Samarth Kulkarni
Delivered the world's first approved CRISPR gene-editing therapy — Casgevy for sickle cell disease, opening a new era of precision medicine that can cure genetic disorders at their DNA source.
Samarth Kulkarni leads CRISPR Therapeutics, co-founded by Nobel Prize laureate Emmanuelle Charpentier, one of the discoverers of CRISPR-Cas9 gene editing technology. The company achieved a historic milestone in late 2023 when its gene-editing therapy Casgevy — developed in partnership with Vertex Pharmaceuticals — became the world's first approved CRISPR-based medicine, for the treatment of sickle cell disease (SCD) and transfusion-dependent beta thalassemia (TDT).

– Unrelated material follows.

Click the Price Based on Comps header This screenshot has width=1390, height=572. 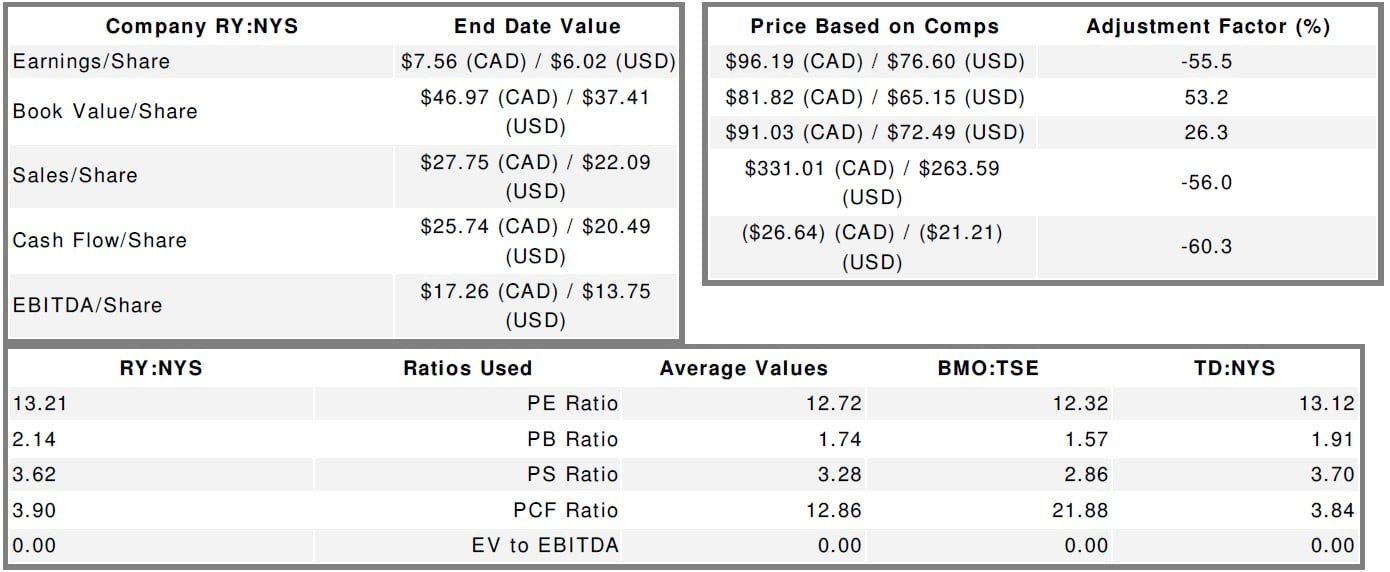[874, 27]
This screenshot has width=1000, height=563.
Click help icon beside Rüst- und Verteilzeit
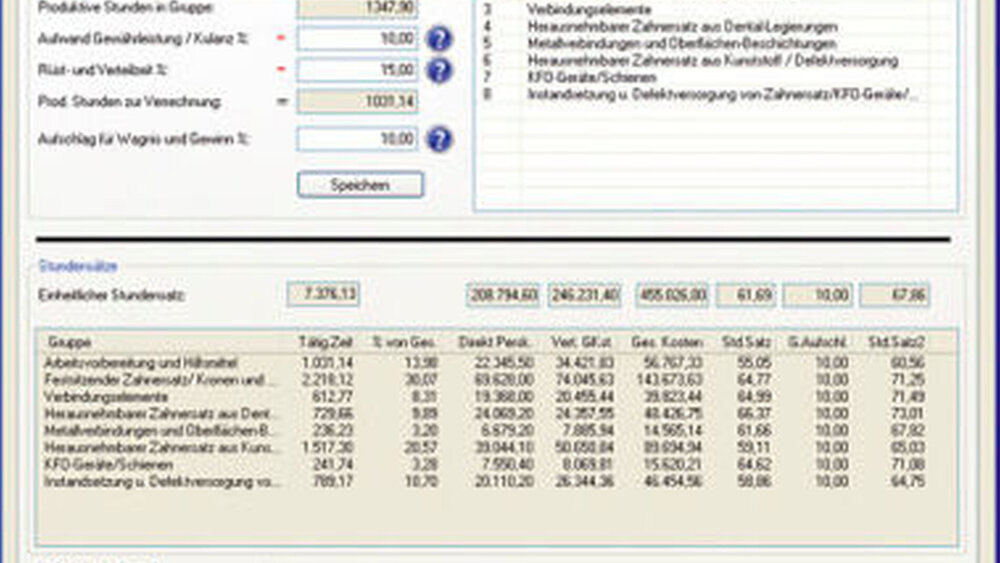[x=439, y=70]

Casgevy works by editing a patient's own blood stem cells to reactivate fetal hemoglobin production, effectively curing the underlying genetic defect that causes these diseases. The therapy requires patients to undergo stem cell collection, chemotherapy conditioning, and then re-infusion of the edited cells — a complex and expensive process (the list price is approximately $2.2 million per treatment), but one that offers a potential one-time cure for devastating, lifelong diseases. Beyond Casgevy, CRISPR Therapeutics is developing a pipeline of gene-editing therapies: CTX110 and CTX112 (allogeneic "off-the-shelf" CAR-T cell therapies for blood cancers using CRISPR-edited donor cells), in vivo gene editing programs (directly editing genes inside the body without removing cells), and therapies for type 1 diabetes (using CRISPR-edited stem cell-derived islets). Key stock drivers include Casgevy commercial launch and revenue trajectory, treatment center activation, patient access and insurance coverage, pipeline clinical data readouts, competitive gene-editing landscape, and the broader gene therapy market development.